Striking a balance: Working with farming to protect the planet

Pioneers in Insulated Packaging for Food

Woolcool. Insulated Packaging. Naturally.

Woolcool® was launched in 2008 and the innovative, sustainable design has scooped an impressive haul of awards in the packaging, business and environmental arenas.

December, 2021

As a company that promotes and champions the amazing properties of 100% pure sheep’s wool, Woolcool’s success has always relied on a healthy relationship with the farming community. Indeed, our company was formed after a ‘eureka’ moment for our founder Angela Morris, after she was asked to find a way to help the National Trust’s farmers get their products to market in a reliable and environmentally friendly way.

In that moment of inspiration, Angela realised that wool would be ideal to make insulated boxes for food delivery, using a natural material to create a natural solution to a challenge faced by farmers. More than a decade later, the result is our range of market-leading temperature-controlled packaging solutions – which rely on expertly balancing the conditions inside and outside of our products.

In this series of blogs, we want to touch upon the challenges of striking the right balance in a number of areas, from the materials we use to create insulated boxes for food delivery to sustainable eating and our relationship with the UK’s farming community.Farming in the UK is going through many changes, not least the investment in a switch to regenerative agriculture.

Minette Batters, head of the National Farmers’ Union, has set out an ambition for UK farming to be climate neutral by 2040.

 

Regenerative agriculture is a holistic land-management practice that sequesters carbon in the soil while improving soil health, crop yields, water resilience, and nutrient density. In terms of animals and livestock, it often involves animal integration and managed grazing.
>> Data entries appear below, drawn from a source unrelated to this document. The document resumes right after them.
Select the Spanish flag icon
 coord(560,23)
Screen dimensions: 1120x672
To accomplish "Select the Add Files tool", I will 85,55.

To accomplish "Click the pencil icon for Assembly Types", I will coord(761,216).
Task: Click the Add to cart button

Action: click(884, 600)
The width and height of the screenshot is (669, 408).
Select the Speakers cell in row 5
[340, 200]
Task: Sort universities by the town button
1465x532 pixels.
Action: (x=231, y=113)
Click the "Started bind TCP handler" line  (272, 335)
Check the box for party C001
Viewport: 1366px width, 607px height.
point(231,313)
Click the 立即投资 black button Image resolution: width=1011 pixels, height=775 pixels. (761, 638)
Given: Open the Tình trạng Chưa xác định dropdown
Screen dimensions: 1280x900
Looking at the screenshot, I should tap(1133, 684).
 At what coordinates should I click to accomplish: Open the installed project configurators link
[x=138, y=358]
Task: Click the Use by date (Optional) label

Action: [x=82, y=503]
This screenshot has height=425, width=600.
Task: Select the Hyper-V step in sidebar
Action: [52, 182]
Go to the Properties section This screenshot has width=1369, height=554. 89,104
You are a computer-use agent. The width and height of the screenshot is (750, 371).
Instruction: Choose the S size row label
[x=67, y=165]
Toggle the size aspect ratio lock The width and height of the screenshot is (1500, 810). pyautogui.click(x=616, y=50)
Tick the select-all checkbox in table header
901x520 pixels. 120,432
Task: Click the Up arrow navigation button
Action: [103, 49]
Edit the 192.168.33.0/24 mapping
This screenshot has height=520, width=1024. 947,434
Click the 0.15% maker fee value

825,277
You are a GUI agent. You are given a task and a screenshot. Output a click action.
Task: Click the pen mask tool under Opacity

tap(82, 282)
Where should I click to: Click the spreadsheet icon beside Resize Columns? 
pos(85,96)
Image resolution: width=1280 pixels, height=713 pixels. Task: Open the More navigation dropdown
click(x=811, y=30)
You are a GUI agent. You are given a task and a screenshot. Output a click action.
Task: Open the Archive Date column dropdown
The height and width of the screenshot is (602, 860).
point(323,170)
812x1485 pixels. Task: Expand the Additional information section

In many ways, it isn’t too far removed from what many farmers are already doing in terms of land management, their respect for nature and how to work with it, but with an added focus on how to improve practices that are more carbon intensive or to increase bio-diversity on their farms.

 

These farming methods, which use fewer pesticides and store more carbon in soil, are becoming a popular topic, especially when farmers are being wrongly demonised in the media. There is much misinformation about farming practices, especially lumping all farms as the same, wherever they are in the world. The reality is that there is a big difference between the majority of UK farm practices and those adopting by intensive cattle ranches for example.  The focus on benefits of Regenerative agriculture is key for our farmers to reflect the benefits, the power and reach of the agricultural sector and the massive part farmers can play to turn the tide against climate change.

 

The Prince of Wales, who unveiled Woolcool’s Queen’s Award for Enterprise: Innovation, has long been a supporter of sustainable farming, and earlier this year launched Terra Carta, a roadmap to 2030 for businesses to move towards a low-carbon and environmentally sustainable future.

 

As a business founded on ‘green’ principles, whose key material is derived from the UK farming community, we fully support these moves to make agriculture more sustainable, and to supporting the farmers to do so. Farmers are the lifeblood of the UK.

 

Wool is at the heart of our business, and our sustainable ethos. The 100% sheep’s wool we use in out insulated boxes for food delivery is a Smart Fibre created by millions of years of evolution.

 

It’s also a great example of a natural material that outperforms manmade equivalents such as polystyrene. Wool is recyclable, compostable, biodegradable, reusable and abundant. It is lighter and takes up less space than manmade insulators, and so has a smaller carbon footprint and so cuts supply chain transport costs.

 

The processes we use to manufacture our felted liners are not heavily mechanised, using a fraction of the energy required to form poly plastics. Our wool is loosely felted, in a very simple process.

 

We also know that many who share our environmental outlook also care about animals and their treatment – which is why we are transparent about our relationship with the farming community and our sourcing routes.

 

Firstly, while the wool we source comes from farms where sheep are bred for meat, the animals that provide our wool are actually kept for rearing lambs and are, generally speaking, not slaughtered.

 

The wool we use is also too coarse to be used in textiles. In fact, much of it would go to waste if we didn’t use it and would be burnt by farmers.

 

Our experience is that sheep farmers genuinely look after their animals and care deeply about their welfare. Farmers will tell you that, as naturally grazing animals, sheep cannot be battery farmed.

 

The low-grade wool we use in our insulated boxes for food delivery is a by-product that would otherwise go to waste. By turning that wool into sustainable insulated packaging, we are creating a market for this material and the hope is to drive value for the farmers.

 

This can also help to support with extra income to help the farming community as it makes the switch to regenerative, sustainable agriculture.

 

As a certified B-Corp, we work to ensure that we balance the need to make profit as a business with the impact of what we do on the community, wider society and the planet.

 

Just like the UK’s farmers, we are constantly looking at how we can reduce our carbon footprint, find better uses for materials and protect the environment.

 

Since that ‘eureka’ moment, the farming community has been key to our success. Woolcool® is committed to supporting UK agriculture as we share its journey to a more sustainable future.